Ben Sherman: Kings Road to Carnaby
Ben Sherman is launching a new collection for Spring/Summer 2009 celebrating the brand's links with youth fashion and music, which began with the original button down, candy stripe shirts that made Ben Sherman's name with the Mod movement in the 1960s.
The new collection is named 'Kings Road to Carnaby' and takes inspiration from the roles of London's Kings Road and Carnaby Street in shaping youth fashion over the years. There is a distinct late 70s influence in the new collection. The latter years of the 70s (1976 to 1979), which gave us Punk, Two Tone and the first Mod revival, are now asserting the greatest influence on contemporary fashion.
The collection encompasses both men's and ladies' fashion and takes strands from Punk as well as Ben Sherman's traditional leaning towards Mod fashion. The Kings Road was the location of Malcolm McLaren and Vivien Westwood's original Punk store which defined rebellious youth fashion in the 70s. It went through several guises and renames including 'Let it Rock', 'Sex' and at the height of the Punk period, 'Seditionaries: Clothes for Heroes'.
The Kings Road was also home to Mary Quant's original boutique, Bazaar, as well as the iconic 'Granny Takes a Trip' which pushed the boundaries of fashion in the mid to late 60s.
The sub collection 'Punks Rule' is the Kings Road part of the journey. Punk may have been in the inspiration, but you will not find any ripped jeans or safety pins in the new Ben Sherman collection. 'Punks Rule' focuses on sharp tailoring and skinny trousers. You will also recognise elements of Two Tone in the smart, narrow brimmed trilbies and checked shirts with ultra narrow collars.
The illustration above shows an example of Ben Sherman 'Punks Rule'. A classic polo shirt is combined with Prince of Wales check, slim fitting, trousers, a grey waistcoat and winklepicker shoes. There is a great deal of historical reference here, but it is not an imitation. The look is much more sophisticated. Mod, Punk and Two Tone are all part of our culture and the new Ben Sherman style captures this in an amalgam.
The female, pictured right, looks more overtly Punk. Her skinny jeans could have been made in the late 70s. They were inspired by Siouxsie Sioux of Siouxsie and the Banshees. The hound's tooth check top also recalls the Two Tone era of 1979 to 1980. The 'Punks Rule' collection also has some sixties' classics, such as slim fitting, white jeans, a favourite with Mod girls as well as boys in the 60s.
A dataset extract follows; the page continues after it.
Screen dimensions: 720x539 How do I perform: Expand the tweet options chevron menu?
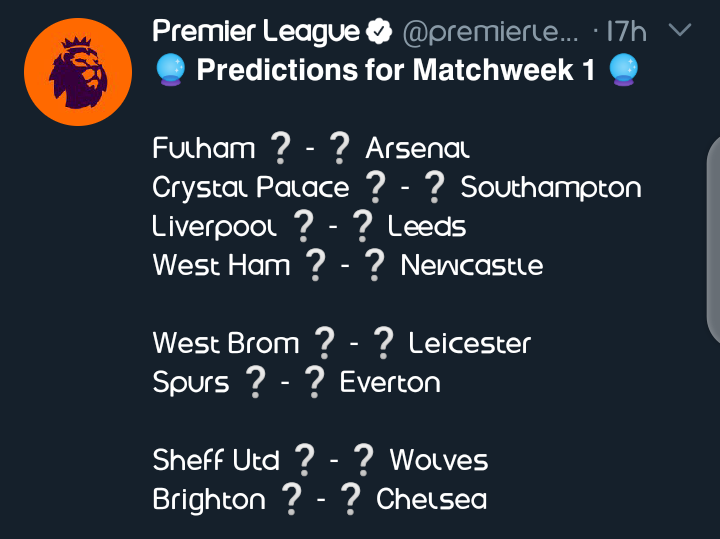tap(678, 32)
The second strand of the collection is called 'Camden Crawl'. It has a more relaxed feel with check shirts and skinny jeans for the men. The model, right, is wearing a checked shirt with a silk scarf tucked around the neck, in the manner of a cravat. In years gone by the cravat was a way to look smart without the need to wear a tie. Cravats were a favourite Mod accessory, both in the 60s original and the 1979 revival. The style said relaxed, upper middle class; though the wearer was probably a working class office boy.
For the ladies this look includes a smart Mod style mini-dress.
The final strand is 'Mods and Music'. This celebrates Ben Sherman's connection with Carnaby Street in the sixties. He originally supplied John Stephen's famous men's shop on Carnaby Street.
'Mods and Music' includes the classic Mod striped blazer, popular in the sixties and revived in the late 70s.
The model, left, is wearing the classic Mod deck chair stripe blazer. However, it has a new twist with epaulets and a button down breast pocket. It has one button, instead of the classic three. His button down shirt is a sixties style classic with wide stripes. Here the look is casual with black slim fitting jeans and Chelsea boots. A more formal look would be possible with trousers and a slim tie.
You might also like Ben Sherman's 2Tone fragrance for men. The bottle has the distinctive black and white checkerboard pattern used by the Two Tone record label. Two Tone was a British music genre based around bands with a strong Ska and Reggae influence. Two Tone bands included The Specials, Madness and The Selector. Their influence was Jamaican music from the 60s. 2 Tone flourished in Britain around the late 70s.